━━━ Testo fornito

Il prezzo più alto lo pagano le partite Iva

Fin dall'inizio era apparso chiaro a molti che la pandemia sanitaria avrebbe presto favorito una deriva statalista e che tutto questo avrebbe aggravato la crisi economica conseguente all'adozione del lockdown

Il prezzo più alto lo pagano le partite Iva

Fin dall'inizio era apparso chiaro a molti che la pandemia snitaria avrebbe presto favorito una deriva statalista (data la cultura politica dell'attuale governo) e che tutto questo avrebbe aggravato la crisi economica conseguente all'adozione del lockdown. Nelle ultime ore i dati di Bankitalia sono venuti a confermare un impoverimento generalizzato che colpisce soprattutto il ceto medio e si concretizza in disoccupazione, fallimenti, sospensioni dei mutui ipotecari.

━━━━━━
━━━ Righe di dati

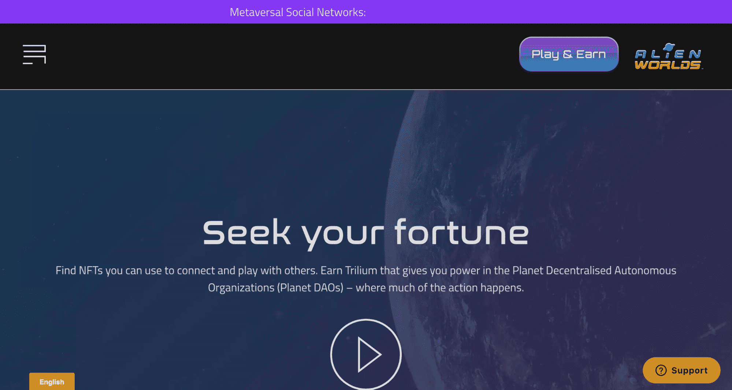Viewport: 732px width, 390px height.
Task: Click the word Earn on the gradient button
Action: click(x=591, y=54)
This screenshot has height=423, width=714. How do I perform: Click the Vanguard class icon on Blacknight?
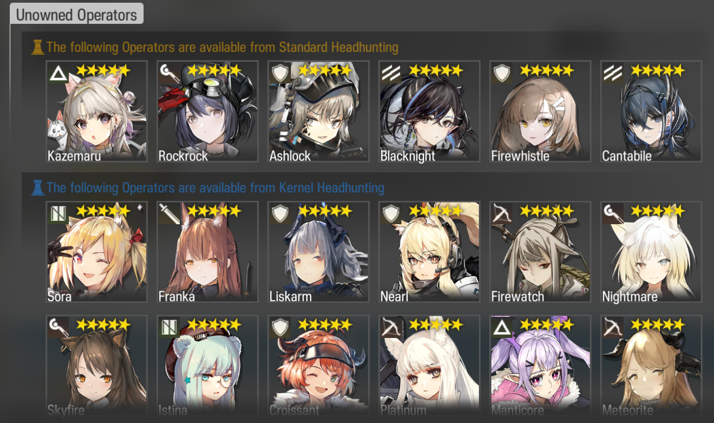(391, 73)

━━━━━━

**Le tue istruzioni**
Rispondi a queste domande sul testo fornito, una per riga:
1. Chi paga il prezzo più alto, secondo il titolo?
2. Di chi sono i dati che confermano un impoverimento generalizzato?
3. Quale ceto viene colpito soprattutto da questo impoverimento?

**La tua soluzione**
1. Le partite Iva.
2. Di Bankitalia.
3. Il ceto medio.